[PATCH v2 3/4] arm64, acpi, numa: NUMA support based on SRAT and SLIT

Tue Dec 22 05:08:27 PST 2015

Hi Lorenzo,

On Tue, Dec 22, 2015 at 6:04 PM, Hanjun Guo <hanjun.guo at linaro.org> wrote:
> Hi Lorenzo,
>
> Sorry for the late reply, just busy with other work, please
> see my comments below.
>
> On 2015/12/19 0:23, Lorenzo Pieralisi wrote:
>>
>> On Tue, Nov 17, 2015 at 11:55:32PM +0530, Ganapatrao Kulkarni wrote:
>>
>> [...]
>>
>>> diff --git a/arch/arm64/kernel/Makefile b/arch/arm64/kernel/Makefile
>>> index 7987763..555c4a5 100644
>>> --- a/arch/arm64/kernel/Makefile
>>> +++ b/arch/arm64/kernel/Makefile
>>> @@ -42,6 +42,7 @@ arm64-obj-$(CONFIG_PCI)                       += pci.o
>>>   arm64-obj-$(CONFIG_ARMV8_DEPRECATED)  += armv8_deprecated.o
>>>   arm64-obj-$(CONFIG_ACPI)              += acpi.o
>>>   arm64-obj-$(CONFIG_OF_NUMA)           += of_numa.o
>>> +arm64-obj-$(CONFIG_ACPI_NUMA)          += acpi_numa.o
>>
>>
>> Isn't it better to merge ACPI and DT support in one file (a bit like
>> what we did for smp.c) to remove some of this iffdeffery ?

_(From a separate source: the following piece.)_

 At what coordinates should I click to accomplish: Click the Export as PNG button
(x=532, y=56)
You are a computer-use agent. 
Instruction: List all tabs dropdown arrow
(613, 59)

IMO, it is better to have it in separate files for the better readability.
however we can remove iffdeffery.

>
>
> It's definitely a good idea, but I'm not sure what's the blockers
> ahead, I will try to do that in next version.
>
>
>>
>>>
>>>   obj-y                                 += $(arm64-obj-y) vdso/
>>>   obj-m                                 += $(arm64-obj-m)

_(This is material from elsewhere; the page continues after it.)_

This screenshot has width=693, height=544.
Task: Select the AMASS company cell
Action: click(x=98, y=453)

>>> diff --git a/arch/arm64/kernel/acpi_numa.c
>>> b/arch/arm64/kernel/acpi_numa.c
>>> new file mode 100644
>>> index 0000000..8aee205
>>> --- /dev/null
>>> +++ b/arch/arm64/kernel/acpi_numa.c
>>> @@ -0,0 +1,215 @@
>>> +/*
>>> + * ACPI 5.1 based NUMA setup for ARM64
>>> + * Lots of code was borrowed from arch/x86/mm/srat.c
>>> + *
>>> + * Copyright 2004 Andi Kleen, SuSE Labs.
>>> + * Copyright (C) 2013-2014, Linaro Ltd.

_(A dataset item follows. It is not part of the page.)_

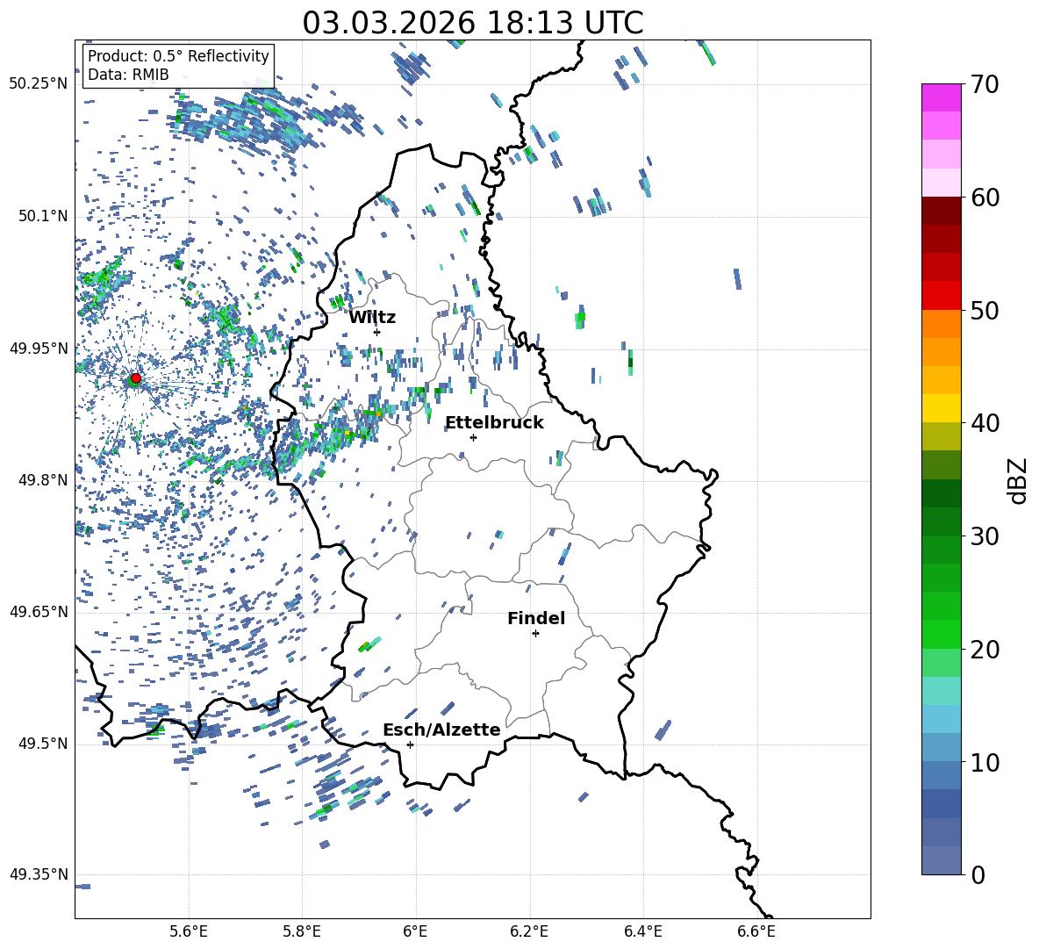
Task: Click the 50.25°N latitude tick label
Action: click(39, 83)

>>> + *             Author: Hanjun Guo <hanjun.guo at linaro.org>
>>> + *
>>> + * Reads the ACPI SRAT table to figure out what memory belongs to which
>>> CPUs.
>>> + *
>>> + * Called from acpi_numa_init while reading the SRAT and SLIT tables.
>>> + * Assumes all memory regions belonging to a single proximity domain
>>> + * are in one chunk. Holes between them will be included in the node.
>>> + */
>>> +
>>> +#define pr_fmt(fmt) "ACPI: NUMA: " fmt
>>> +
>>> +#include <linux/acpi.h>
>>> +#include <linux/bitmap.h>
>>> +#include <linux/bootmem.h>
>>> +#include <linux/kernel.h>
>>> +#include <linux/mm.h>
>>> +#include <linux/memblock.h>
>>> +#include <linux/mmzone.h>
>>> +#include <linux/module.h>
>>> +#include <linux/topology.h>
>>> +
>>> +#include <acpi/processor.h>
>>> +#include <asm/numa.h>
>>> +
>>> +int acpi_numa __initdata;
>>> +
>>> +static __init int setup_node(int pxm)
>>> +{
>>> +       return acpi_map_pxm_to_node(pxm);
>>> +}
>>
>>
>> This function is not that useful given how it is used in the patch.
>
>
> Agree, just use acpi_map_pxm_to_node() will be fine.
>
>
>>
>>> +
>>> +static __init void bad_srat(void)
>>> +{
>>> +       pr_err("SRAT not used.\n");
>>> +       acpi_numa = -1;
>>> +}
>>> +
>>> +static __init inline int srat_disabled(void)
>>> +{
>>> +       return acpi_numa < 0;
>>> +}
>>> +
>>> +/*
>>> + * Callback for SLIT parsing.
>>> + * It will get the distance information presented by SLIT
>>> + * and init the distance matrix of numa nodes
>>> + */
>>> +void __init acpi_numa_slit_init(struct acpi_table_slit *slit)
>>> +{
>>> +       int i, j;
>>> +
>>> +       for (i = 0; i < slit->locality_count; i++) {
>>> +               const int from_node = pxm_to_node(i);
>>> +
>>> +               if (from_node == NUMA_NO_NODE)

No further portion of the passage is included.